Kasia przyznaje, że u nich „i tak nie jest źle”. – Córka nie chciała jeść szpitalnych obiadów, po chemii wszystko jej śmierdziało, więc mąż co drugi dzień przyjeżdżał do nas z jedzeniem. Mieszkamy niecałe dwadzieścia kilometrów od Lublina, więc była taka możliwość. Ale tu niektóre panie przyjeżdżają z daleka, mają ponad sto kilometrów. Pozostaje więc kuchnia na oddziale, można coś wieczorem przyrządzić, usmażyć jajka, ewentualnie coś podgrzać, ale na gotowanie nie bardzo jest miejsce – zauważa.
Amelia za sprawą perfekcyjnych loków wygląda, jakby zaliczyła już fryzjera, ale to akurat zasługa genów, naturalnie takie ma. Przysiada na chwilę, jest tylko po konsultacji u dietetyczki, wcześniej była przy stanowisku stylistki (wyszło jej, że jest typem zimy). – To mi wystarczy, nie za bardzo mam czas, żeby czekać, bo córka, 13 lat, jest na onkologii – wyjaśnia. Diagnoza padła we wrześniu, od tego czasu przyjeżdżają albo na „jednodniówki” (mieszkają blisko, kilkanaście kilometrów od Lublina), albo na kilkudniowy pobyt, Amelia nocuje wtedy na oddziale, „nie ma problemu”. Nie pracuje, zrezygnowała ze względu na chorobę córki, chce jej poświęcić cały swój czas i energię. – Czy jest siła? Musi być, nie mogę sobie powiedzieć, że nie mam siły.
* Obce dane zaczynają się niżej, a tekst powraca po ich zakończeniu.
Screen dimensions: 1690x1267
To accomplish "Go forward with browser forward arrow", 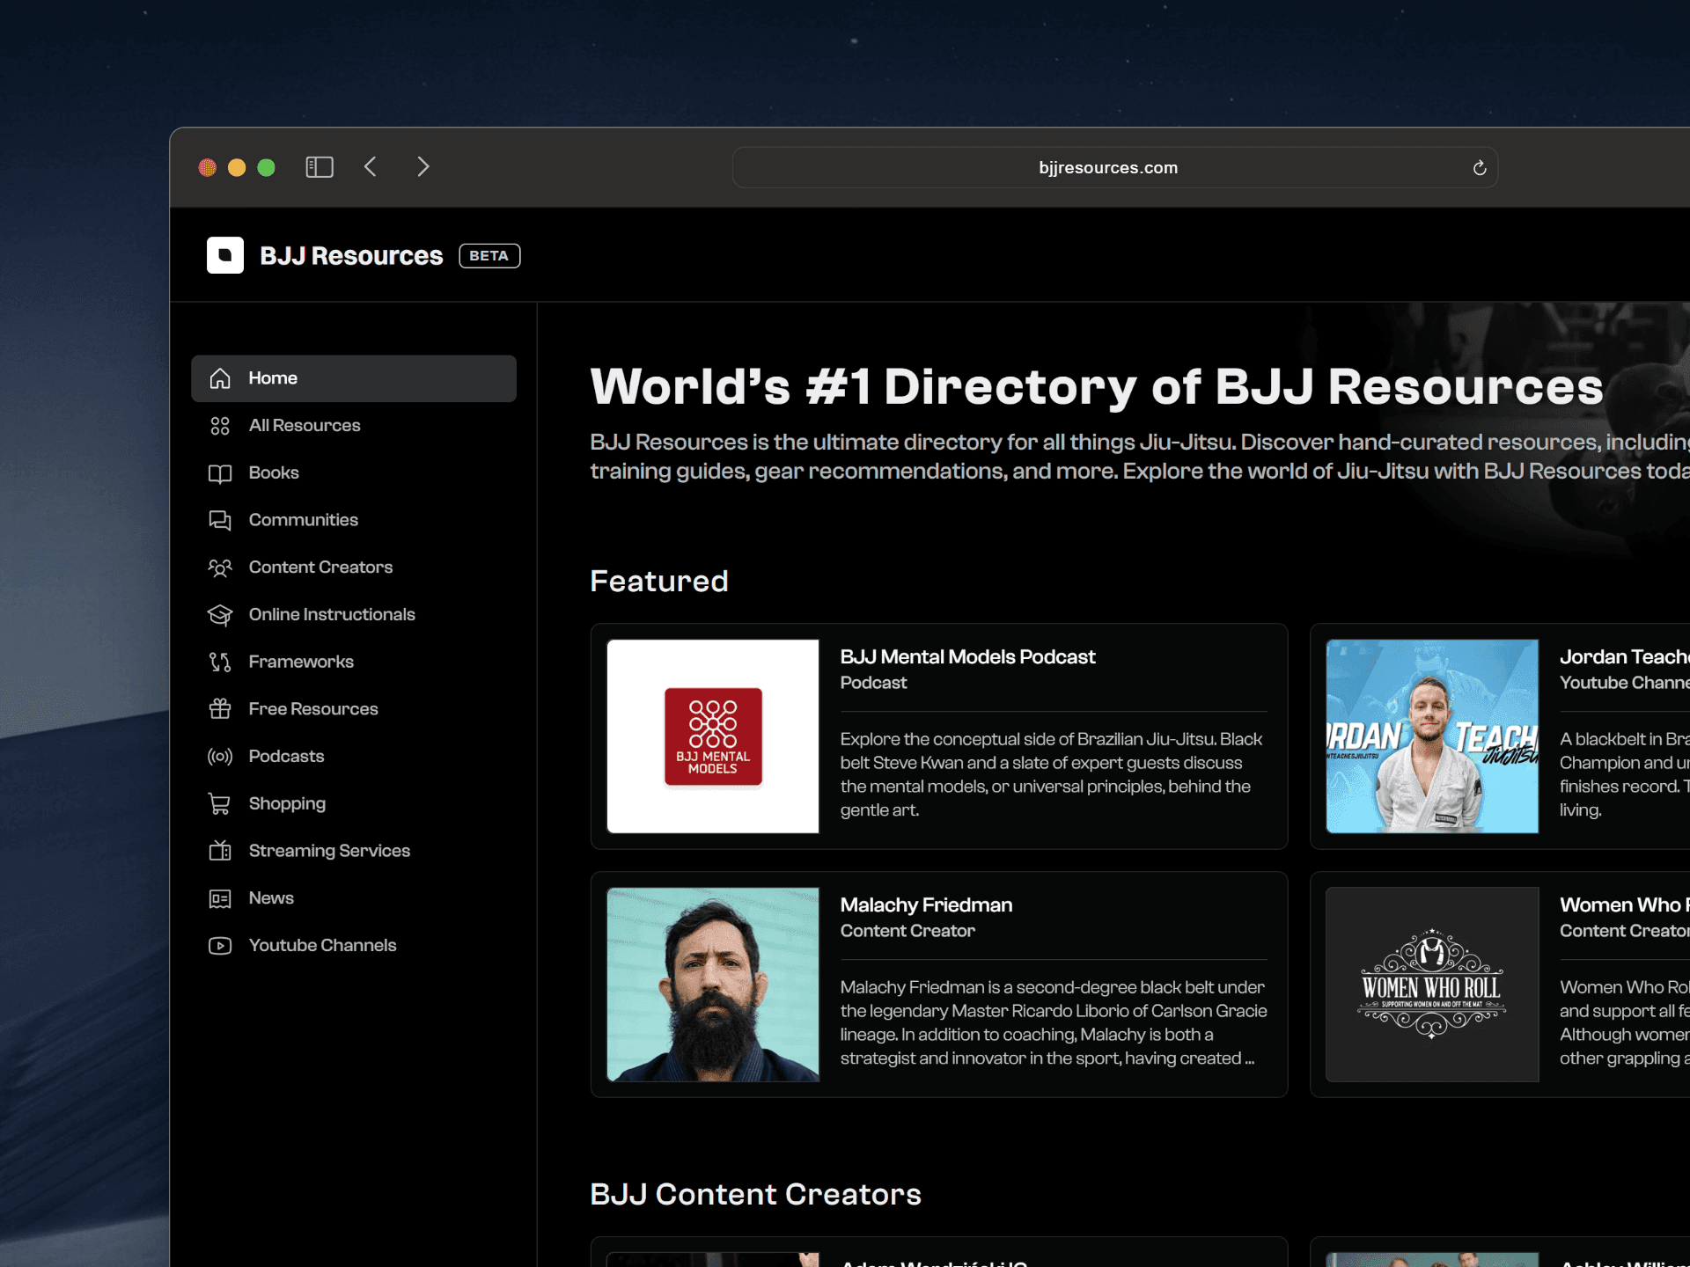I will [423, 167].
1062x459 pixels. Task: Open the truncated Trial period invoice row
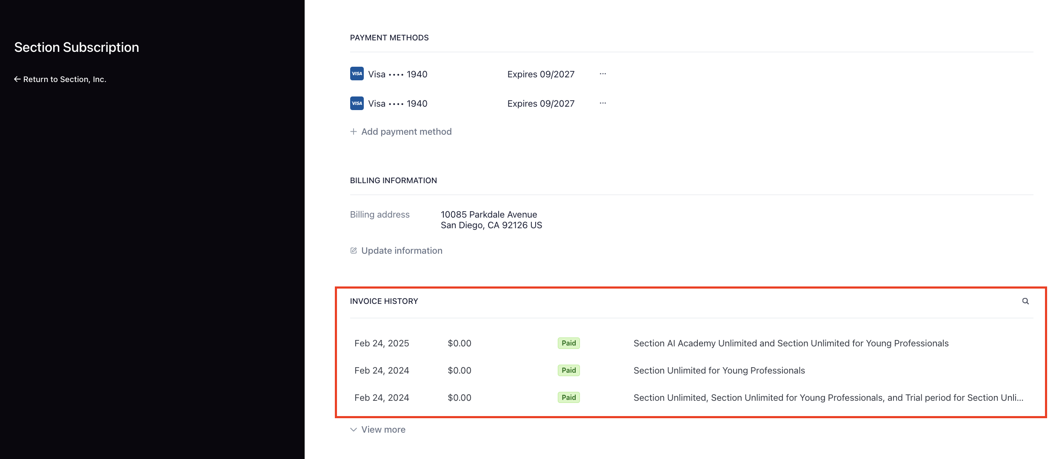pyautogui.click(x=828, y=398)
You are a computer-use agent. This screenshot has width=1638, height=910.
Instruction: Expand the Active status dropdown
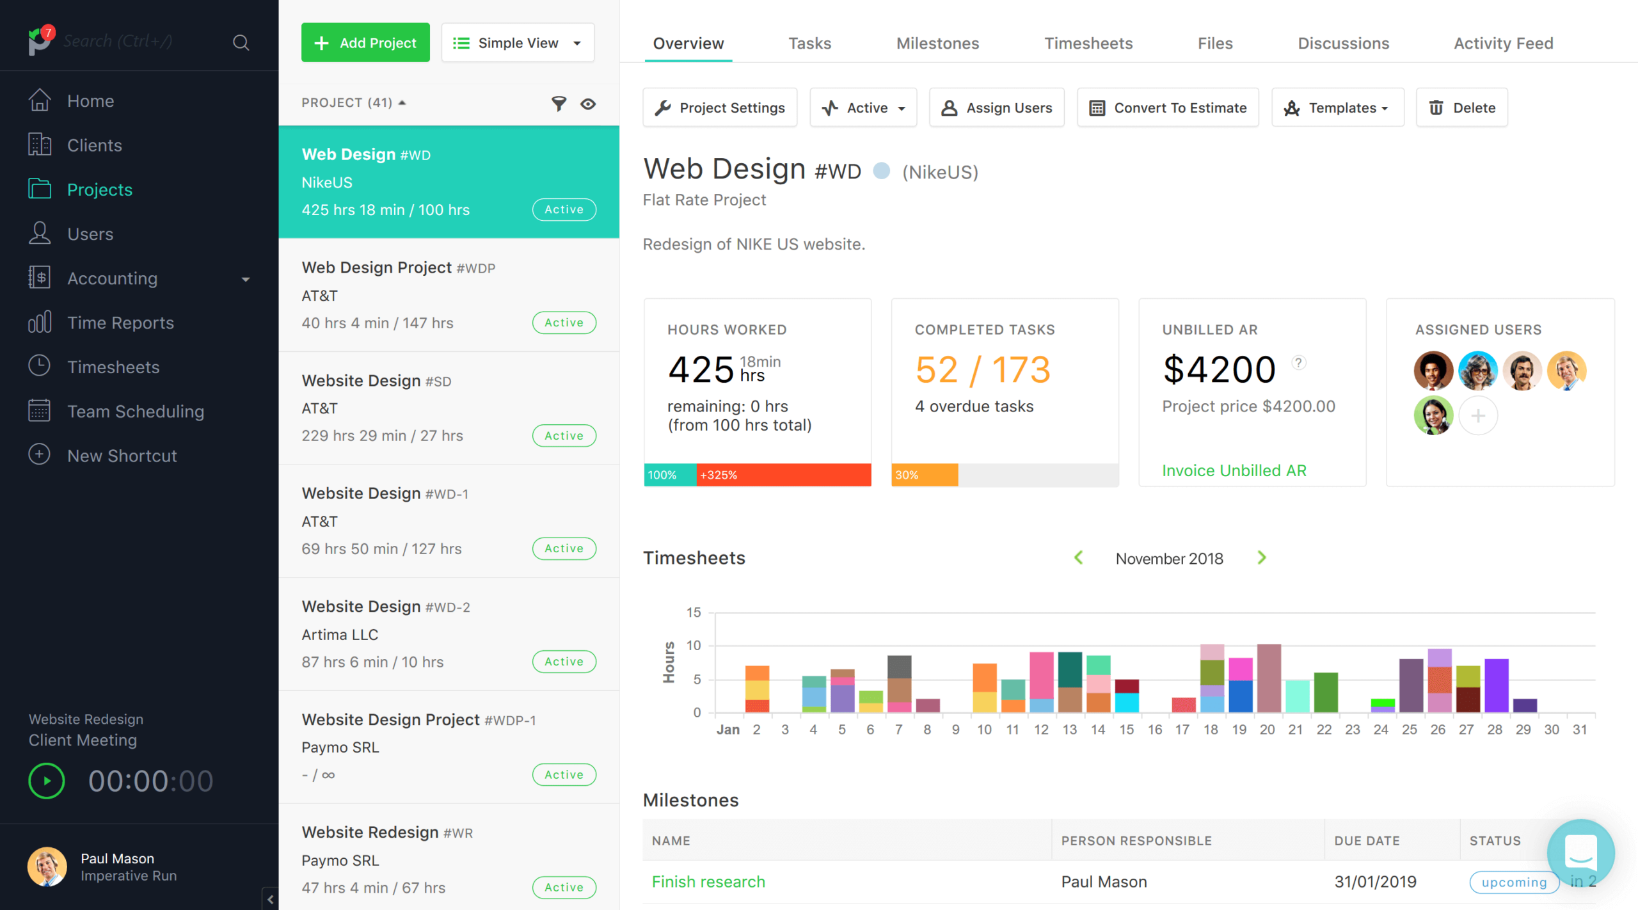coord(863,108)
Ania przyszła jako jedna z pierwszych. Liczy, że uda jej się załapać na pełen pakiet: była już u fryzjera, kosmetyczki, konsultantki dermatologicznej i hennie na brwi, czeka jeszcze na makijaż i paznokcie. – Raz na kilka lat chyba wypada – śmieje się. Na co dzień zajmuje się dziećmi, głównie synem, który ma 16 lat i niepełnosprawność intelektualną w stopniu znacznym dopiero uczy się czytać i pisać, jest z nim 24 godziny na dobę, jeździ na rehabilitację. – Są postępy, dopóki nie wystąpią napady padaczkowe. Wtedy wszystko wraca, cofa się w rozwoju, wszystko zaczyna się od nowa – wyjaśnia Ania. I dodaje: – No, jest ciężko. Człowiek koncentruje się tylko na dziecku, nie zajmuje się niczym innym, a już na pewno nie sobą.
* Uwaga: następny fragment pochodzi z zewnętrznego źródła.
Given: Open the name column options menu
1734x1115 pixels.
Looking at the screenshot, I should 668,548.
Edyta przysiada na chwilę na kanapie, bierze na ręce 2-letnią córkę (wcześniej, gdy była na zabiegach, zajmowały się nią wolontariuszki). Tym razem są na oddziale na tydzień, wcześniej przyjeżdżały średnio co dwa tygodnie na osiem-dziesięć dni, córka ma wrodzoną wadę nerek. Edyta: – Tutaj nocuję z nią na sali, bo ona nie da mi odejść nawet na chwilę. A jak jesteśmy w domu, to też ciągle czekamy w kolejkach do specjalistów. Na sobie w ogóle się nie skupiam, nie mam siły. Po całym dniu człowiek się tylko wykąpie, coś zje, prześpi i od rana od nowa.
Bardzo ważne jest, by móc poczuć się piękną
Natalia Voytsel jest w ferworze, przebiegając między jednym stanowiskiem a drugim śmieje się: – Za każdym razem mam plan, żeby mi dziewczyny zrobiły makijaż. I za każdym razem nie mam na to czasu.
Gdy wreszcie może przysiąść na chwilę, wyjaśnia, że w akcję „Piękna Mama” każdorazowo angażuje się około trzydziestu-czterdziestu osób. – Skąd ci wszyscy ludzie się wzięli? Anioły nam zesłały – śmieje się. Wieść o takim pomyśle rozniosła się pocztą pantoflową, co chwilę ktoś się zgłaszał, że chciałby dorzucić swoją cegiełkę. – Wszystko robimy charytatywnie i chyba czuć, że każdy chce coś zrobić od serca, prawda? Ale nie jest też tak, że nic z tego nie mamy, chociaż pieniędzy z tego nie ma, jestem pewna, że każdy może tutaj nakarmić swoje serce.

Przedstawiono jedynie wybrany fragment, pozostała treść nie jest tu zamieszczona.